In a significant blow to consumer protection, a federal judge in Texas has blocked a new rule aimed at curbing excessive credit card late fees. The rule, set to take effect on Tuesday, would have saved consumers an estimated $10 billion annually by capping late fees at $8.
However, US District Judge Mark T. Pittman, a Trump appointee, granted a preliminary injunction to several business and banking organizations, including the US Chamber of Commerce, which sued the Consumer Financial Protection Bureau (CFPB) over the rule.
The CFPB finalized the rule in March, citing a 2010 loophole that allowed credit card companies to hike late fees on borrowers. The rule would have applied to large credit card issuers, representing over 95% of outstanding credit card debt.

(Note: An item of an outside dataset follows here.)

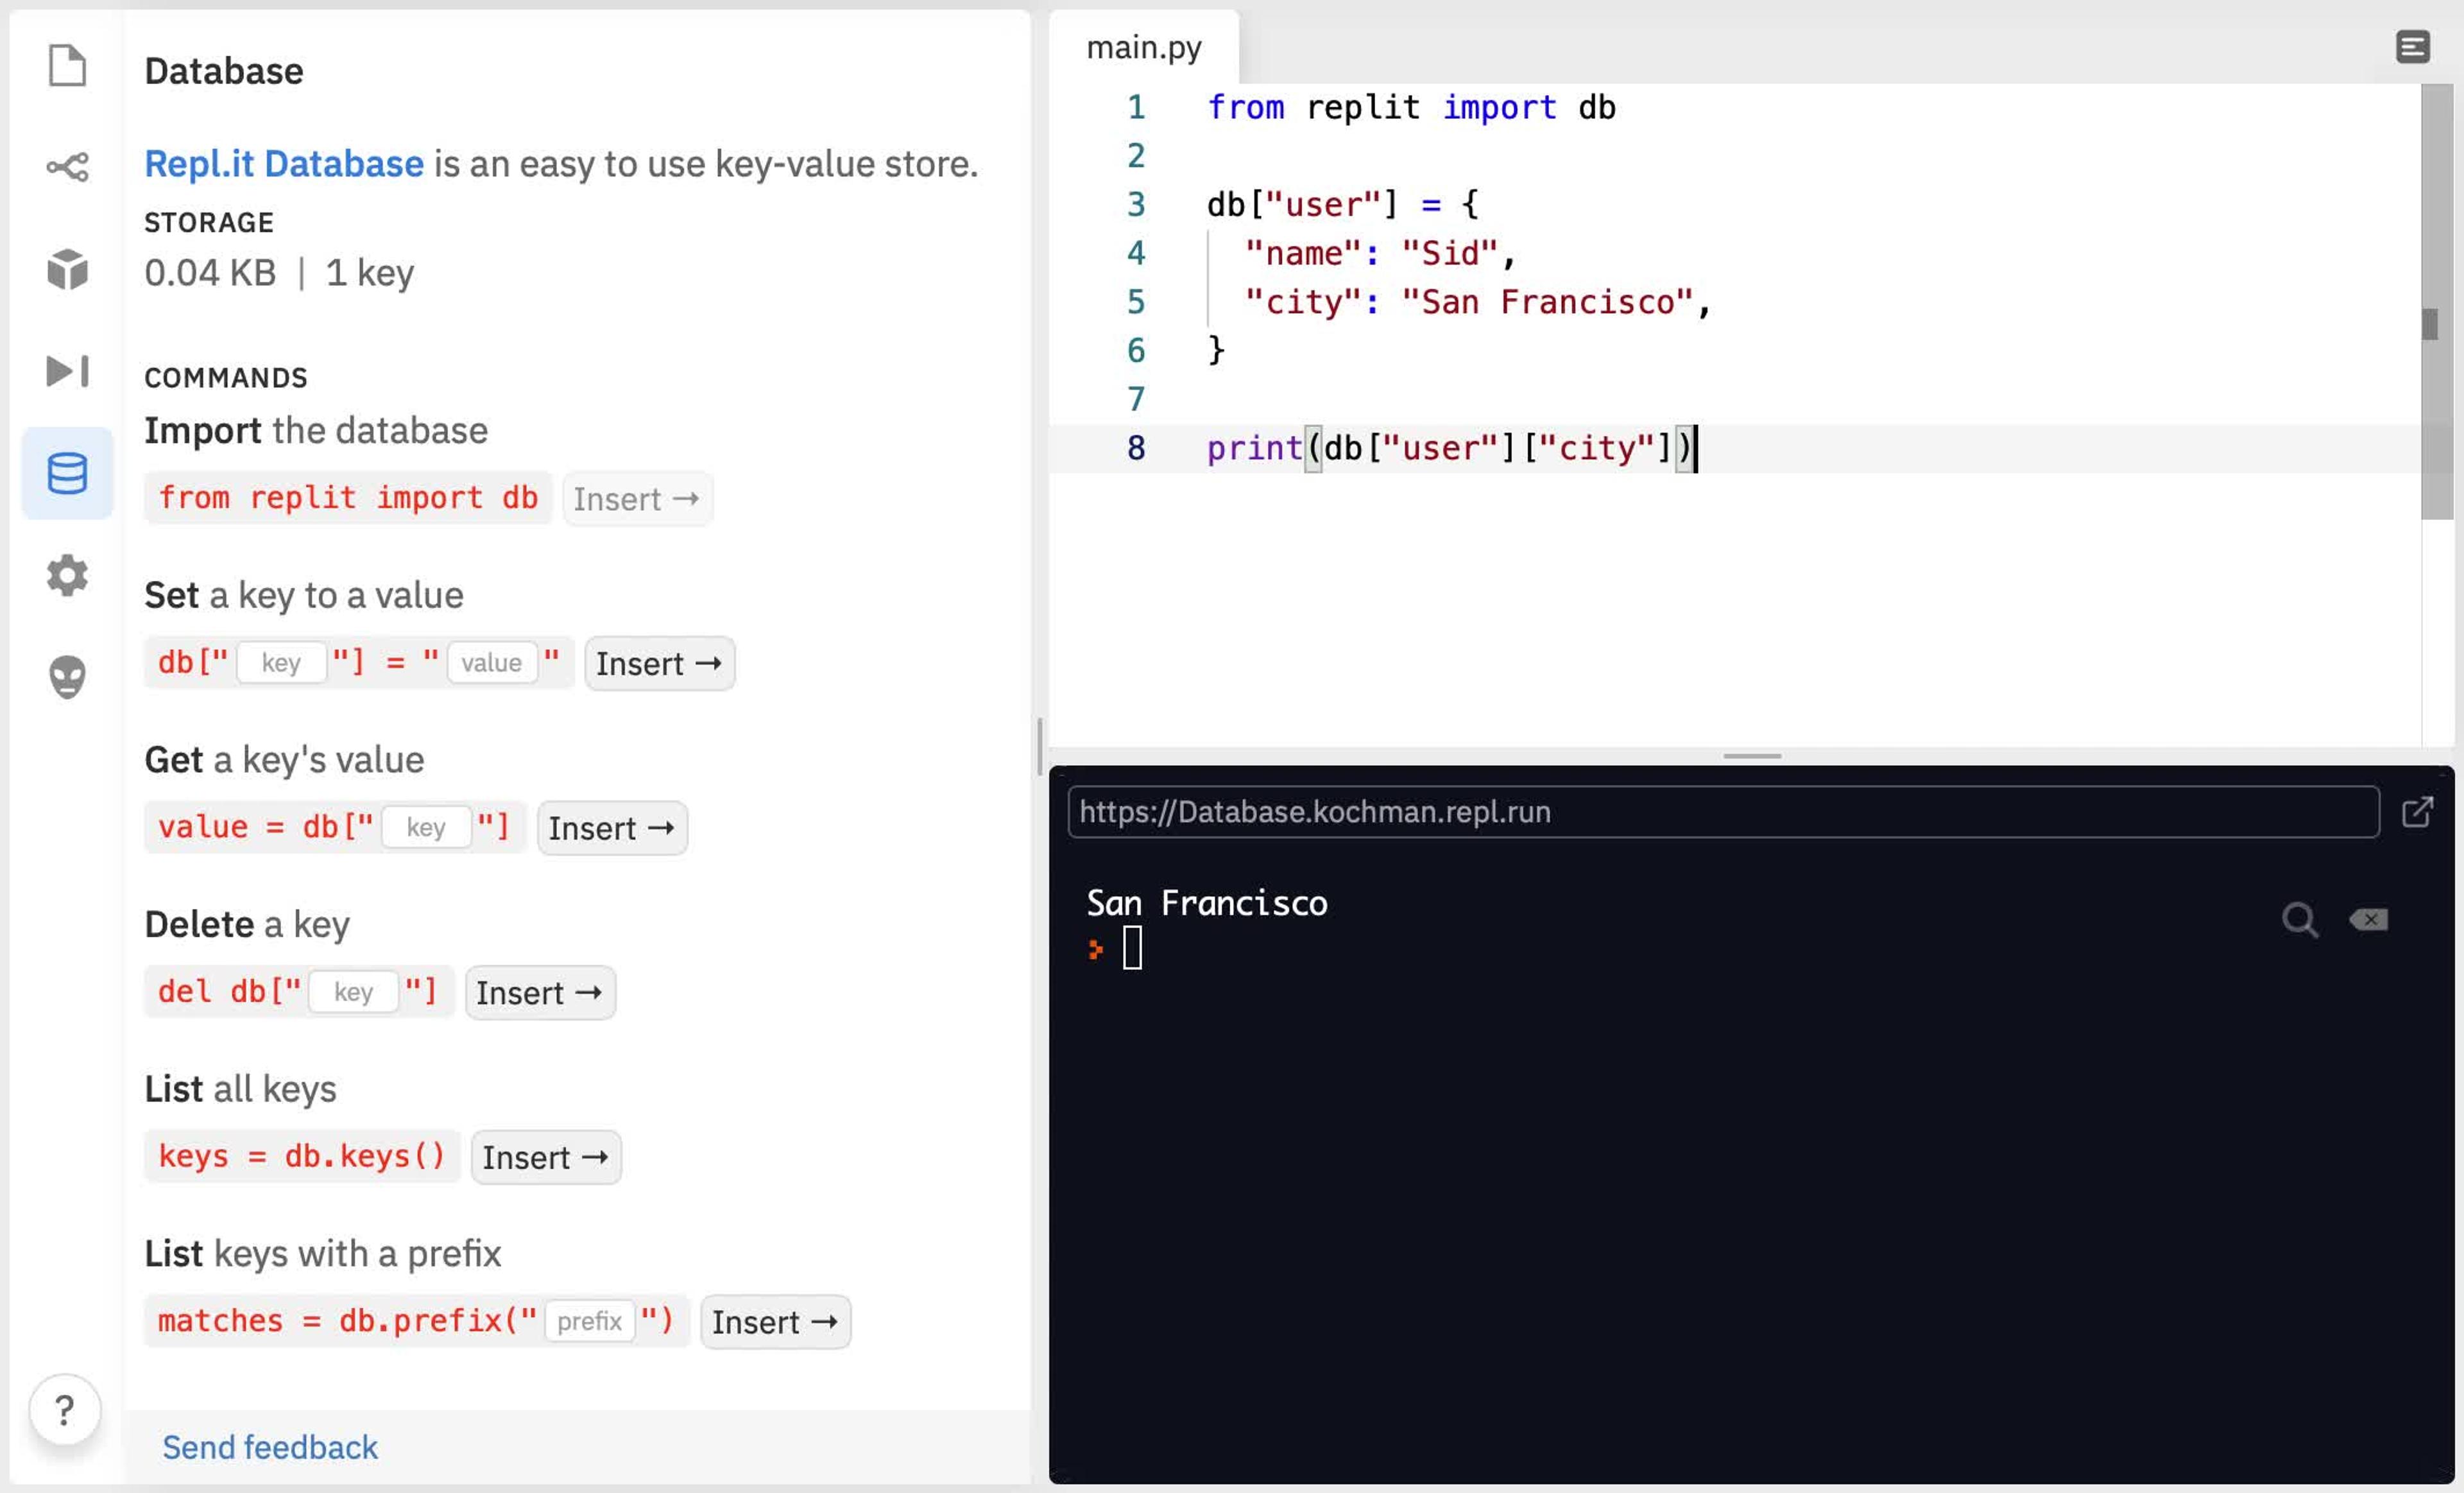Screen dimensions: 2464x1493
Task: Click Send feedback link
Action: (270, 1447)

Consumer advocates hailed the rule as a crucial step towards easing financial burdens for Americans, particularly those struggling with credit card debt due to high inflation.
The injunction means the rule cannot take effect until a hearing is held to adjudicate the case further. The CFPB expressed disappointment, stating that the delay would cost consumers $800 million in late fees each month. The US Chamber of Commerce, on the other hand, celebrated the ruling as a “major win” for responsible consumers and businesses.
Consumer Reports, a non-profit advocacy group, criticized the ruling, saying it would allow credit card companies to continue “bilking” consumers out of billions of dollars in excessive late fees. The Biden administration has been pushing to eliminate “junk fees” and ease financial burdens for Americans, and this rule was a key part of that effort.
The delay is a setback for consumers, but the CFPB remains committed to defending the rule and protecting consumers from predatory practices.